GIVEN PASSAGE >>
..........
You have given many examples of group think, conformity and in some cases doctrinal enforcement in organisations which is driving people away from their faith. Are not individuals capable enough to read the Bible and make their own interpretations ? And they may form groups with other like minded people as has been done over the centuries with many divergent sects of the Christian religion.
If Christianity thrives in the community , is it necessary for the Catholic church or the CofE to continue to exist ? Or are they necessary to provide a doctrinal background much like universities exist to provide a structure for learning ?
Our life always expresses the result of our dominant thoughts.
– Soren Kierkegaard
Hi Eric, Happy New Year
I think there are trappings to individualism too though within churches.
As individuals we can be at risk of rationalising certain individual behaviour or ideas as more important. A individualist mindset can also reinforce differences in a desire to be different and stand out from the rest.
I think we should celebrate our creativity as unique individuals each created in the image of God. I also think this individualism should build up and support the body as a whole towards the health and flourishing of a community through Jesus, so it does not become rigid, legalistic or stuck.
There are also systemic injustices that are not always identified or acknowledged from a rigidly individual mindset.
I think we need a healthy balance of both individual and community perspective to understand the whole picture better.
I think we need both individualism and better understanding of systemic impacts to be better at supporting and building each other up to be outward focused in love for others, as members and as a body. I don’t think the reality is either/or. But instead members working together as part of a body.
..........
TASK INSTRUCTIONS >>
• A. Update the stretch from "You have given" through "though within churches." in the faith and individualism discussion, swapping "Bible" for "Scriptures".
• B. Please extend the faith and individualism discussion past its final sentence.

SUPPLIED INFORMATION >>
..........
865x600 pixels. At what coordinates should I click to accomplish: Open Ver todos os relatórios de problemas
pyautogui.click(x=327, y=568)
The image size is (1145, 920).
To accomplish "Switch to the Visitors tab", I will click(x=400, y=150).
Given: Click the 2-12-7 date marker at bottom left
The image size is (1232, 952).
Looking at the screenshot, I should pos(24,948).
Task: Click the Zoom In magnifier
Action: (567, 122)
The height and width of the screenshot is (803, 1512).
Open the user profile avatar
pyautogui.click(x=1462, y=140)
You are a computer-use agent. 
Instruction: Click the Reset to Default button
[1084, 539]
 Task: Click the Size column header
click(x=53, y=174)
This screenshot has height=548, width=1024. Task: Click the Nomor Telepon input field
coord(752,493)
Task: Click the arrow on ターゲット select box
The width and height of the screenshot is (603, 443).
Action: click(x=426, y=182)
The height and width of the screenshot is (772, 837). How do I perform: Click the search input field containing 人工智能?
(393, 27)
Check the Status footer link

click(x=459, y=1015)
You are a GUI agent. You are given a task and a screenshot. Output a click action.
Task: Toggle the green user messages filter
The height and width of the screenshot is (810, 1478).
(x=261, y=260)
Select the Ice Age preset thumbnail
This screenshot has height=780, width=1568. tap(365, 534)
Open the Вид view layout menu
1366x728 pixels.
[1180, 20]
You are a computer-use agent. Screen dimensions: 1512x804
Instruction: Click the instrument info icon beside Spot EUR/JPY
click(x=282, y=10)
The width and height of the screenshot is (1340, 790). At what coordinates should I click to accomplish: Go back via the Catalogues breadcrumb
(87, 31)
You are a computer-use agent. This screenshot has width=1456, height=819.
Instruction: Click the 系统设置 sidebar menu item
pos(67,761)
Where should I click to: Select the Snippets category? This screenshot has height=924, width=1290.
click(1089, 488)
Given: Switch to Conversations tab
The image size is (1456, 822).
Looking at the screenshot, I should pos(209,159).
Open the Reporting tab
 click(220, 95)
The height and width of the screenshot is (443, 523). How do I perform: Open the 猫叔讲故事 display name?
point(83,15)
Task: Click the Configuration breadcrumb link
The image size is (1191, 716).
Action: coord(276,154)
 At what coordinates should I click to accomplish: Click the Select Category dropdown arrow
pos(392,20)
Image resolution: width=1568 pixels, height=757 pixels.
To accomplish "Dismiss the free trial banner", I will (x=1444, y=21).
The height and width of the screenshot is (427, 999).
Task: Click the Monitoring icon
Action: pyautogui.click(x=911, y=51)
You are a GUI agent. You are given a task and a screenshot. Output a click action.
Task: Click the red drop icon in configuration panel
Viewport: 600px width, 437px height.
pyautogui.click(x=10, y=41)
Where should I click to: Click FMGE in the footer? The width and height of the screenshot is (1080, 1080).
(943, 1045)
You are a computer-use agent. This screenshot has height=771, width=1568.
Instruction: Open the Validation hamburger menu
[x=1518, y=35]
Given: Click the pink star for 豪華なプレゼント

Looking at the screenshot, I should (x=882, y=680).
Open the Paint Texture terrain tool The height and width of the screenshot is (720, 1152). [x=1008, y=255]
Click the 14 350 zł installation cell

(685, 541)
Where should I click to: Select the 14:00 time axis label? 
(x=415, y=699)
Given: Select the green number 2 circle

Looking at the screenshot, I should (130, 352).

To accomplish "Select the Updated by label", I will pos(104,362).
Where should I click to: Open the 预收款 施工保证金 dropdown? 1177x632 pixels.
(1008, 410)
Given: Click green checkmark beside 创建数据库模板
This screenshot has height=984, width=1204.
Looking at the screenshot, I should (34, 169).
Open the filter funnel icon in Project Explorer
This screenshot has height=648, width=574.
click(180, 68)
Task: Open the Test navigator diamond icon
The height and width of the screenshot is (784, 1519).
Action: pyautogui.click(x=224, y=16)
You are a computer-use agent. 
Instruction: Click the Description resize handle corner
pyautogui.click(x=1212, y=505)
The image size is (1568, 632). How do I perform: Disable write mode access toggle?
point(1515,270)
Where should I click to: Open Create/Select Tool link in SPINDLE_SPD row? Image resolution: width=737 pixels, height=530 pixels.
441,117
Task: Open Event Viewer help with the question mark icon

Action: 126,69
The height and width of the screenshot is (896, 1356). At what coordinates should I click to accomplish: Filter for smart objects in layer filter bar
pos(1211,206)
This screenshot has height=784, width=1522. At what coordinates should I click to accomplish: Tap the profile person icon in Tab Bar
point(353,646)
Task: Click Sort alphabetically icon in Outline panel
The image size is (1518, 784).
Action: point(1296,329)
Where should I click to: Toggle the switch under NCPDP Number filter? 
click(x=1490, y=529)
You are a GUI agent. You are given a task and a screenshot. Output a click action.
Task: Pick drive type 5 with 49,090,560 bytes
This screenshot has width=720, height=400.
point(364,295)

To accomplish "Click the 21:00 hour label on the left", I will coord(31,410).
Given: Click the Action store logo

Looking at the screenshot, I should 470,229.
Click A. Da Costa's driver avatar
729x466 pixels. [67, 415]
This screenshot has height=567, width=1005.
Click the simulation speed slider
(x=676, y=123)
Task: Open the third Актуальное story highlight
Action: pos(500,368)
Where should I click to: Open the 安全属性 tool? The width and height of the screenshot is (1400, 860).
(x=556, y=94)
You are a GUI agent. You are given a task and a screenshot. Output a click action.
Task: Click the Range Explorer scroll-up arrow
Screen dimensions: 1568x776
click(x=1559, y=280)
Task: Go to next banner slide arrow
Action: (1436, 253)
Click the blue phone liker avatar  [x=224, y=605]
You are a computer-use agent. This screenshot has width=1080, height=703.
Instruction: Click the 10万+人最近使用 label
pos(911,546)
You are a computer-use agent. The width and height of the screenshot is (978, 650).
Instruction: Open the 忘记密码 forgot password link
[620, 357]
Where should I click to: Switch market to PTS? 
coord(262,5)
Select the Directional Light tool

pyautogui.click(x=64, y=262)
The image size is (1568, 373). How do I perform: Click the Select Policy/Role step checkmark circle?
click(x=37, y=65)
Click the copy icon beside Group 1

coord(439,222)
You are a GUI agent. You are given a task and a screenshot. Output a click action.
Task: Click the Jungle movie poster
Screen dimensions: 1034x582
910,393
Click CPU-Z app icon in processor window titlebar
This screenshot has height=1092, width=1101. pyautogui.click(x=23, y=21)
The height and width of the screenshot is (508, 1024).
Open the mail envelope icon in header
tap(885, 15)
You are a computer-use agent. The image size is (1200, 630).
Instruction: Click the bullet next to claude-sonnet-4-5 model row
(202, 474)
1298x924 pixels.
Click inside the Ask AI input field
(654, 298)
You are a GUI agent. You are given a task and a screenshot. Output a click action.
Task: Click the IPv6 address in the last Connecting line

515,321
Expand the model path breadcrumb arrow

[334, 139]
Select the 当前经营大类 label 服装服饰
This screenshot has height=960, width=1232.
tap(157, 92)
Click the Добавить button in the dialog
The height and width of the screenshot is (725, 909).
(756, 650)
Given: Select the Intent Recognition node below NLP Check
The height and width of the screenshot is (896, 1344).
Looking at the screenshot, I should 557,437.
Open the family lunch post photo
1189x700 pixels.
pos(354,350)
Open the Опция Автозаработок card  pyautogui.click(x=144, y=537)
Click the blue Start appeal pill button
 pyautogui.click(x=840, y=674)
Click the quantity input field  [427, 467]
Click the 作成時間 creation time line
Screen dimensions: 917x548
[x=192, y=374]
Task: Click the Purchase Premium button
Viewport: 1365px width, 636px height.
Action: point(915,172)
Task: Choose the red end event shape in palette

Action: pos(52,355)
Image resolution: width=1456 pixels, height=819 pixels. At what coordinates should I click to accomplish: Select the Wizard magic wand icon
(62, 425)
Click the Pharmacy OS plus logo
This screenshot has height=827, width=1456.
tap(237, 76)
..........
ANSWERS FOR THE EXERCISE >>
• A.
You have given many examples of group think, conformity and in some cases doctrinal enforcement in organisations which is driving people away from their faith. Are not individuals capable enough to read the Scriptures and make their own interpretations ? And they may form groups with other like minded people as has been done over the centuries with many divergent sects of the Christian religion.
If Christianity thrives in the community , is it necessary for the Catholic church or the CofE to continue to exist ? Or are they necessary to provide a doctrinal background much like universities exist to provide a structure for learning ?
Our life always expresses the result of our dominant thoughts.
– Soren Kierkegaard
Hi Eric, Happy New Year
I think there are trappings to individualism too though within churches.

• B.
Kind regards, Ryan 🙂
Many people who subscribe to unfounded conspiracy theories would also consider themselves individuals, and would also consider the collective to be “sheep”.
Thing is though I’m pretty sure being a sheep is a very good title through Jesus, within the teachings of Jesus.
Kind regards, Ryan 🙂
Hi “west”, hope the new year is treating you well!
“why are churches necessary?”
“Church” can have several meanings, including (1) the bunch of people who meet in a place, and (2) the denominational organisation.
Re (1): I think christians need to meet together to support each other and pool the gifts and experiences they each have, for the common good. I think that is generally best done in groups of 10-20, and I think larger groups like churches often are (say 25+) often lose something. But the larger group may be a good way for the smaller groups to work together on some activities.
Re (2): I think we can get by without the denomination for day-to-day living, but the larger group may be necessary to do aged care, social welfare, etc.
“Are not individuals capable enough to read the Bible and make their own interpretations ?”
Yes, but a community (even of 10-20) is better I think (it has many different gifts and can support those doing it tough at any particular time). They can also better support people outside the group who are in some need. I agree with what Ryan says.
“If Christianity thrives in the community , is it necessary for the Catholic church or the CofE to continue to exist ? Or are they necessary to provide a doctrinal background much like universities exist to provide a structure for learning ?”
Difficult question. There are advanatges with having a long history and tradition – it provides perspectives and balance and resources. But there are also disadvantages because it can prevent or delay necessary change. If they were more dynamic, I would support them, but as it is, I feel slightly more critical than positive about them. After all, if they stopped, their traditions and resources would still exist as things we could draw on. But they’re not going away.
Hi Ryan, thanks, and best wishes to you and your new family!
Yes, I agree pretty much with what you say here. We need individual gifts and perspectives, but it is good to pool them. Some individualistic people think more highly of themselves than they ought, and being in a group helps them keep a better perspective.
So I think there are indeed some people who are so self focused and anti-establishment that they are annoying and unhelpful (there may be some people who think that is me!). But I think herd behaviour is the bigger problem numerically in the church.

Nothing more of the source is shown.